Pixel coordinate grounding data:
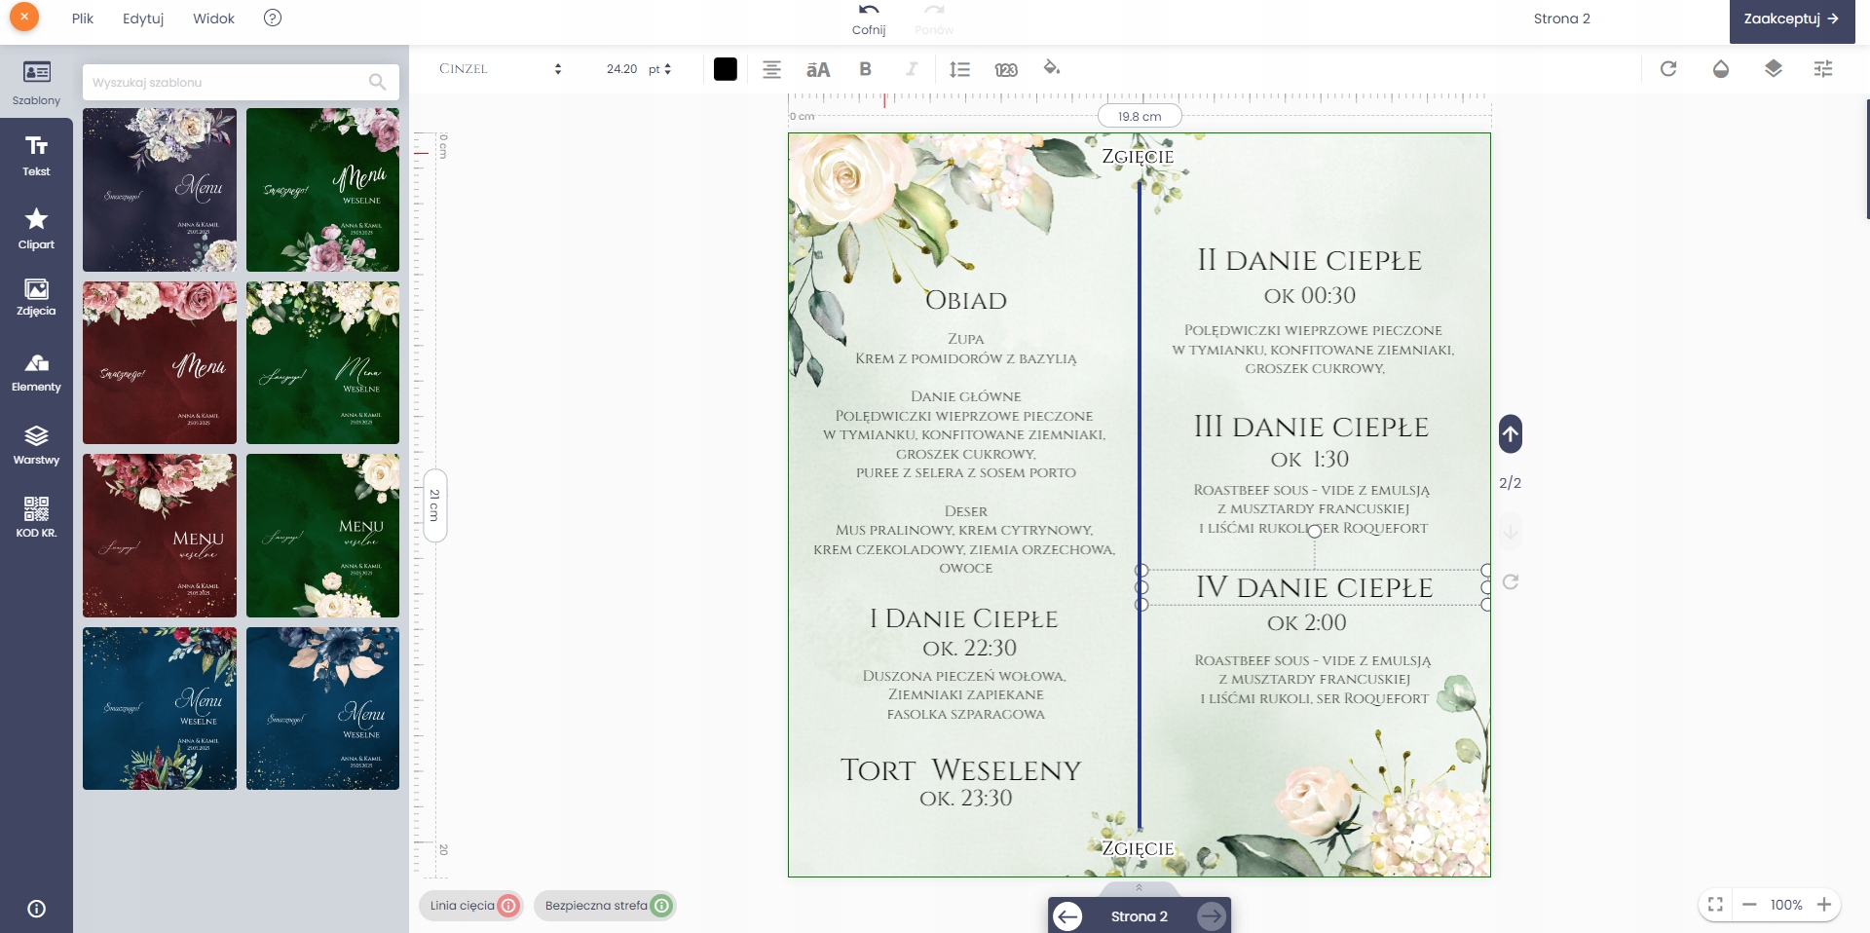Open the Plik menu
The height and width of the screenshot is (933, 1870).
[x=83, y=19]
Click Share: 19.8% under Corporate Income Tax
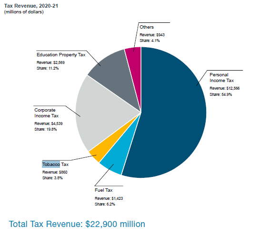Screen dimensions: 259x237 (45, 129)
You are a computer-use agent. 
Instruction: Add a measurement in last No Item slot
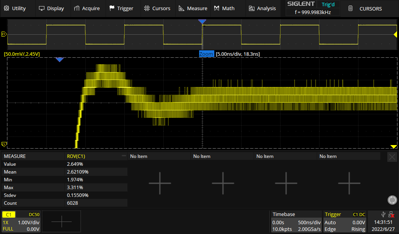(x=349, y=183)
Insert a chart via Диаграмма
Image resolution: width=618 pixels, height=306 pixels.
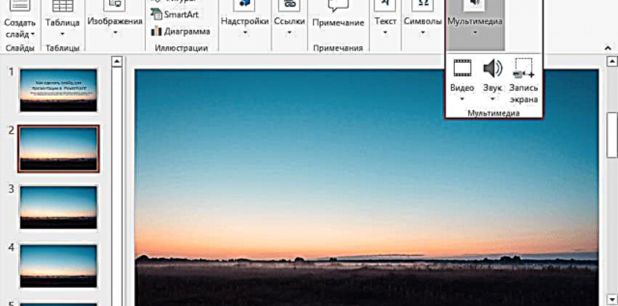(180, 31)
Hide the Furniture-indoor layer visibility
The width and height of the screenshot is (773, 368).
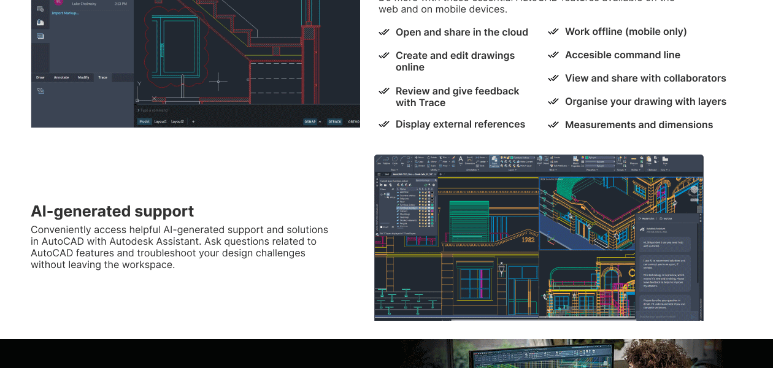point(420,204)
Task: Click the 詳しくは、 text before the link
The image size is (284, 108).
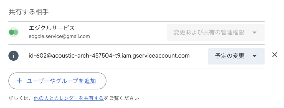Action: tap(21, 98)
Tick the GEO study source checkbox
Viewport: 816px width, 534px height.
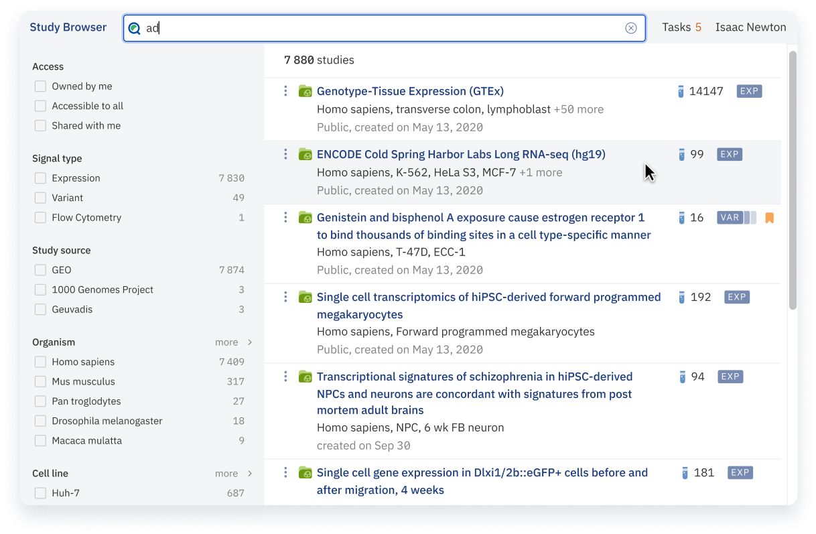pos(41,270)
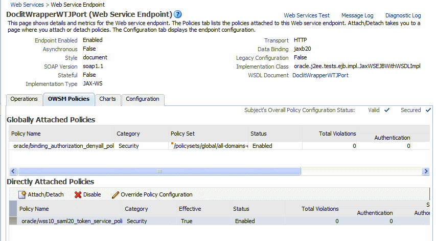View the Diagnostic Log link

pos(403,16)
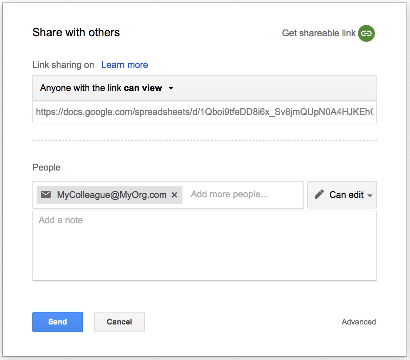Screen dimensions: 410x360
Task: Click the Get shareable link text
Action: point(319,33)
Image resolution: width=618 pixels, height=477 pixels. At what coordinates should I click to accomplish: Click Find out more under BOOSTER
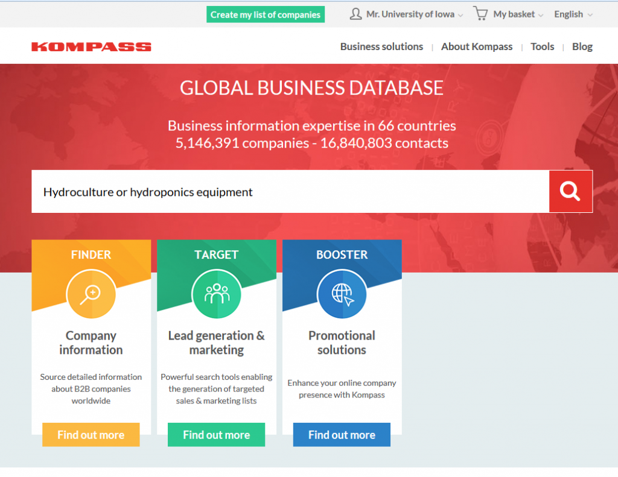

» What you are asked to do: The copy must start at the line containing "You are a computer-use agent." and end at the last line of the data, matching each line exactly. It must hold no pictures.

» Response area:
You are a computer-use agent. 
Instruction: Add a measurement in last No Item slot
(x=349, y=183)
Insert a chart via Диаграмма
Image resolution: width=618 pixels, height=306 pixels.
(180, 31)
Hide the Furniture-indoor layer visibility
The width and height of the screenshot is (773, 368).
point(420,204)
Task: Click the 詳しくは、 text before the link
The image size is (284, 108).
Action: tap(21, 98)
Tick the GEO study source checkbox
Viewport: 816px width, 534px height.
pos(41,270)
View the Diagnostic Log link

pos(403,16)
Screen dimensions: 410x360
Task: Click the Get shareable link text
Action: point(319,33)
Image resolution: width=618 pixels, height=477 pixels. At what coordinates should I click to accomplish: Click Find out more under BOOSTER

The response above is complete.